Description of the task —
Print out the records below with nothing altered.

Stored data
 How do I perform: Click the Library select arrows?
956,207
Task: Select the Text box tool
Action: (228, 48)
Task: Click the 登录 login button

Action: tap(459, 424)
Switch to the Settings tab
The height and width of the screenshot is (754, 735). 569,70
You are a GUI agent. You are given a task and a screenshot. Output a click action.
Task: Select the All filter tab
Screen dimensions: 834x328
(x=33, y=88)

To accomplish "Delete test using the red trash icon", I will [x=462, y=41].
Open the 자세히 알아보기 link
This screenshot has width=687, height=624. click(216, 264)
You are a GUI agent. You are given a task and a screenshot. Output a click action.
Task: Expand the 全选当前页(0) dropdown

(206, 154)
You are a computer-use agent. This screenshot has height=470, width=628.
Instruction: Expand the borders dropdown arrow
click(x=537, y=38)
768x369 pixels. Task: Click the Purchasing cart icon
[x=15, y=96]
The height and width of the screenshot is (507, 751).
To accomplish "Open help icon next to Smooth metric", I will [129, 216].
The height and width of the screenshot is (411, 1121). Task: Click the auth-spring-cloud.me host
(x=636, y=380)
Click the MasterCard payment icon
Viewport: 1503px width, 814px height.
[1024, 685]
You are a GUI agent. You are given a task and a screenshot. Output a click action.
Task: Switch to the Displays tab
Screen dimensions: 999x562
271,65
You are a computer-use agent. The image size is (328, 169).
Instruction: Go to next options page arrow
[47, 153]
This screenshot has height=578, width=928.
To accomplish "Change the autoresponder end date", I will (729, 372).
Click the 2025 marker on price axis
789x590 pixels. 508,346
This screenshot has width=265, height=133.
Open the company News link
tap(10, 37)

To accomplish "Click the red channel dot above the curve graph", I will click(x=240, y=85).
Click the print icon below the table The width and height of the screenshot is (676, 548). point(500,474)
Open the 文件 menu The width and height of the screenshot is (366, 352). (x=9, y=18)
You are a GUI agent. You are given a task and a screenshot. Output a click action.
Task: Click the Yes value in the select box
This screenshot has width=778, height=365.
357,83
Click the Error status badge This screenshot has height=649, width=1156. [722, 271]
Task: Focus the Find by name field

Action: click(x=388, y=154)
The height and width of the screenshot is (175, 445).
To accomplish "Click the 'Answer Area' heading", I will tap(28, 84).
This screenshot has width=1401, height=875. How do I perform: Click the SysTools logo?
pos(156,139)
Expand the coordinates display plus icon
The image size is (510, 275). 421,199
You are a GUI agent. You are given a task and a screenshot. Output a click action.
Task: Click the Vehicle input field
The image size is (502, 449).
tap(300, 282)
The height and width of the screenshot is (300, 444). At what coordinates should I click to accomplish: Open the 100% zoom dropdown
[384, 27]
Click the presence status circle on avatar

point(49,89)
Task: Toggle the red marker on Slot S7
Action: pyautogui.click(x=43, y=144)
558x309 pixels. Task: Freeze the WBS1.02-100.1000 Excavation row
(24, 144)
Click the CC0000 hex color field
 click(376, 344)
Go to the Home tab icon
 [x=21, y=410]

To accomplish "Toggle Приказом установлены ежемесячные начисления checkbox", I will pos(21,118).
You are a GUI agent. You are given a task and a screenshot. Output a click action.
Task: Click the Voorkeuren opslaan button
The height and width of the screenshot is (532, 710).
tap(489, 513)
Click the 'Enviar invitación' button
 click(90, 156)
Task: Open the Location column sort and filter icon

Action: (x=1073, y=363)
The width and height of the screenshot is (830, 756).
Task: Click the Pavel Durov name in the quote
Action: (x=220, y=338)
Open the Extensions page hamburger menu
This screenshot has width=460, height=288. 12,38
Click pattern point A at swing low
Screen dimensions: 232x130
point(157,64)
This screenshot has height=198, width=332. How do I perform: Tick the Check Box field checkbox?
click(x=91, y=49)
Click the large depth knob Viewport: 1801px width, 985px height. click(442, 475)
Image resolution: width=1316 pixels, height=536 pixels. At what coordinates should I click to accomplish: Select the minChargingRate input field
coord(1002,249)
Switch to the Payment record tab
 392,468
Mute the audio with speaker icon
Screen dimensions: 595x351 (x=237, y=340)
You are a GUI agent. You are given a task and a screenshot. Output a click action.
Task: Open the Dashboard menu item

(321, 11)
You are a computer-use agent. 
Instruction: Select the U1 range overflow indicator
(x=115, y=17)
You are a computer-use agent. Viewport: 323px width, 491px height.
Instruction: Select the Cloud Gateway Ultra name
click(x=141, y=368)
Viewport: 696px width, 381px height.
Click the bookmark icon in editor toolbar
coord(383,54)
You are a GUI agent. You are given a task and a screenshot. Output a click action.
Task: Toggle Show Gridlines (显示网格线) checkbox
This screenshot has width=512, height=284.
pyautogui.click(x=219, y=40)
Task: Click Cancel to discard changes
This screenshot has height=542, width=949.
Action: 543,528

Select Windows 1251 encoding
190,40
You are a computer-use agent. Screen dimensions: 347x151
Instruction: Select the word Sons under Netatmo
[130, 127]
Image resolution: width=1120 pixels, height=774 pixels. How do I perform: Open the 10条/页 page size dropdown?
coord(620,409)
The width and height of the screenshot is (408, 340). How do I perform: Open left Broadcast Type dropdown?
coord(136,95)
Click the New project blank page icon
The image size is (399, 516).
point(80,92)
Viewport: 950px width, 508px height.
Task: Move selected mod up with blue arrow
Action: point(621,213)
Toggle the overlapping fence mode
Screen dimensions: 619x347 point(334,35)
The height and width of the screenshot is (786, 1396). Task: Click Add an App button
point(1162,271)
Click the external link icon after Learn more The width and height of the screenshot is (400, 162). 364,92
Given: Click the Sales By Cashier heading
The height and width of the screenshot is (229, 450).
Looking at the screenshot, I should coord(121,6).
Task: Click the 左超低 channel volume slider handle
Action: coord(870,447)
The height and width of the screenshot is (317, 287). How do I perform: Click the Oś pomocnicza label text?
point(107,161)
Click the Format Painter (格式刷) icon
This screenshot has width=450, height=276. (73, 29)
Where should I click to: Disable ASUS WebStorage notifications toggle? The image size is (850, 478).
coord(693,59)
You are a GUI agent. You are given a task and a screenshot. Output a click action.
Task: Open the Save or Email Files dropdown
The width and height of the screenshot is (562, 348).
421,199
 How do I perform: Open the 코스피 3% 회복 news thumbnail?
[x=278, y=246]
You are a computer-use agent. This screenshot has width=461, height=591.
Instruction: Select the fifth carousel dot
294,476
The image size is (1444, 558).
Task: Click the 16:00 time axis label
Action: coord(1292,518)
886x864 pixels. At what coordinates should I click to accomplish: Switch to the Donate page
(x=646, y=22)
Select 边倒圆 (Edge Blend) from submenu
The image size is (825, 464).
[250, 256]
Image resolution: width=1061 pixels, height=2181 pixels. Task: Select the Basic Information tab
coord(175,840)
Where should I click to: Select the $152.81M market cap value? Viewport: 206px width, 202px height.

Task response —
 How do I perform: Click the Library select arrows?
956,207
Task: Select the Text box tool
Action: (228, 48)
Task: Click the 登录 login button

Action: tap(459, 424)
Switch to the Settings tab
The height and width of the screenshot is (754, 735). 569,70
You are a GUI agent. You are given a task and a screenshot. Output a click action.
Task: Select the All filter tab
Screen dimensions: 834x328
(x=33, y=88)

To accomplish "Delete test using the red trash icon", I will [x=462, y=41].
Open the 자세히 알아보기 link
This screenshot has width=687, height=624. click(216, 264)
You are a GUI agent. You are given a task and a screenshot. Output a click action.
Task: Expand the 全选当前页(0) dropdown

(206, 154)
You are a computer-use agent. This screenshot has height=470, width=628.
Instruction: Expand the borders dropdown arrow
click(x=537, y=38)
768x369 pixels. Task: Click the Purchasing cart icon
[x=15, y=96]
The height and width of the screenshot is (507, 751).
To accomplish "Open help icon next to Smooth metric", I will [129, 216].
The height and width of the screenshot is (411, 1121). Task: Click the auth-spring-cloud.me host
(x=636, y=380)
Click the MasterCard payment icon
Viewport: 1503px width, 814px height.
[1024, 685]
You are a GUI agent. You are given a task and a screenshot. Output a click action.
Task: Switch to the Displays tab
Screen dimensions: 999x562
271,65
You are a computer-use agent. The image size is (328, 169).
Instruction: Go to next options page arrow
[47, 153]
This screenshot has height=578, width=928.
To accomplish "Change the autoresponder end date", I will (729, 372).
Click the 2025 marker on price axis
789x590 pixels. 508,346
This screenshot has width=265, height=133.
Open the company News link
tap(10, 37)

To accomplish "Click the red channel dot above the curve graph", I will click(x=240, y=85).
Click the print icon below the table The width and height of the screenshot is (676, 548). point(500,474)
Open the 文件 menu The width and height of the screenshot is (366, 352). (x=9, y=18)
You are a GUI agent. You are given a task and a screenshot. Output a click action.
Task: Click the Yes value in the select box
This screenshot has width=778, height=365.
357,83
Click the Error status badge This screenshot has height=649, width=1156. [722, 271]
Task: Focus the Find by name field

Action: click(x=388, y=154)
The height and width of the screenshot is (175, 445).
To accomplish "Click the 'Answer Area' heading", I will tap(28, 84).
This screenshot has width=1401, height=875. How do I perform: Click the SysTools logo?
pos(156,139)
Expand the coordinates display plus icon
The image size is (510, 275). 421,199
You are a GUI agent. You are given a task and a screenshot. Output a click action.
Task: Click the Vehicle input field
The image size is (502, 449).
tap(300, 282)
The height and width of the screenshot is (300, 444). At what coordinates should I click to accomplish: Open the 100% zoom dropdown
[384, 27]
Click the presence status circle on avatar

point(49,89)
Task: Toggle the red marker on Slot S7
Action: pyautogui.click(x=43, y=144)
558x309 pixels. Task: Freeze the WBS1.02-100.1000 Excavation row
(24, 144)
Click the CC0000 hex color field
 click(376, 344)
Go to the Home tab icon
 [x=21, y=410]

To accomplish "Toggle Приказом установлены ежемесячные начисления checkbox", I will pos(21,118).
You are a GUI agent. You are given a task and a screenshot. Output a click action.
Task: Click the Voorkeuren opslaan button
The height and width of the screenshot is (532, 710).
tap(489, 513)
Click the 'Enviar invitación' button
 click(90, 156)
Task: Open the Location column sort and filter icon

Action: (x=1073, y=363)
The width and height of the screenshot is (830, 756).
Task: Click the Pavel Durov name in the quote
Action: (x=220, y=338)
Open the Extensions page hamburger menu
This screenshot has width=460, height=288. 12,38
Click pattern point A at swing low
Screen dimensions: 232x130
point(157,64)
This screenshot has height=198, width=332. How do I perform: Tick the Check Box field checkbox?
click(x=91, y=49)
Click the large depth knob Viewport: 1801px width, 985px height. click(442, 475)
Image resolution: width=1316 pixels, height=536 pixels. At what coordinates should I click to accomplish: Select the minChargingRate input field
coord(1002,249)
Switch to the Payment record tab
 392,468
Mute the audio with speaker icon
Screen dimensions: 595x351 (x=237, y=340)
You are a GUI agent. You are given a task and a screenshot. Output a click action.
Task: Open the Dashboard menu item

(321, 11)
You are a computer-use agent. 
Instruction: Select the U1 range overflow indicator
(x=115, y=17)
You are a computer-use agent. Viewport: 323px width, 491px height.
Instruction: Select the Cloud Gateway Ultra name
click(x=141, y=368)
Viewport: 696px width, 381px height.
Click the bookmark icon in editor toolbar
coord(383,54)
You are a GUI agent. You are given a task and a screenshot. Output a click action.
Task: Toggle Show Gridlines (显示网格线) checkbox
This screenshot has width=512, height=284.
pyautogui.click(x=219, y=40)
Task: Click Cancel to discard changes
This screenshot has height=542, width=949.
Action: 543,528

Select Windows 1251 encoding
190,40
You are a computer-use agent. Screen dimensions: 347x151
Instruction: Select the word Sons under Netatmo
[130, 127]
Image resolution: width=1120 pixels, height=774 pixels. How do I perform: Open the 10条/页 page size dropdown?
coord(620,409)
The width and height of the screenshot is (408, 340). How do I perform: Open left Broadcast Type dropdown?
coord(136,95)
Click the New project blank page icon
The image size is (399, 516).
point(80,92)
Viewport: 950px width, 508px height.
Task: Move selected mod up with blue arrow
Action: point(621,213)
Toggle the overlapping fence mode
Screen dimensions: 619x347 point(334,35)
The height and width of the screenshot is (786, 1396). Task: Click Add an App button
point(1162,271)
Click the external link icon after Learn more The width and height of the screenshot is (400, 162). 364,92
Given: Click the Sales By Cashier heading
The height and width of the screenshot is (229, 450).
Looking at the screenshot, I should coord(121,6).
Task: Click the 左超低 channel volume slider handle
Action: coord(870,447)
The height and width of the screenshot is (317, 287). How do I perform: Click the Oś pomocnicza label text?
point(107,161)
Click the Format Painter (格式刷) icon
This screenshot has width=450, height=276. (73, 29)
Where should I click to: Disable ASUS WebStorage notifications toggle? The image size is (850, 478).
coord(693,59)
You are a GUI agent. You are given a task and a screenshot. Output a click action.
Task: Open the Save or Email Files dropdown
The width and height of the screenshot is (562, 348).
421,199
 How do I perform: Open the 코스피 3% 회복 news thumbnail?
[x=278, y=246]
You are a computer-use agent. This screenshot has width=461, height=591.
Instruction: Select the fifth carousel dot
294,476
The image size is (1444, 558).
Task: Click the 16:00 time axis label
Action: coord(1292,518)
886x864 pixels. At what coordinates should I click to accomplish: Switch to the Donate page
(x=646, y=22)
Select 边倒圆 (Edge Blend) from submenu
The image size is (825, 464).
[250, 256]
Image resolution: width=1061 pixels, height=2181 pixels. Task: Select the Basic Information tab
coord(175,840)
Where should I click to: Select the $152.81M market cap value? Viewport: 206px width, 202px height.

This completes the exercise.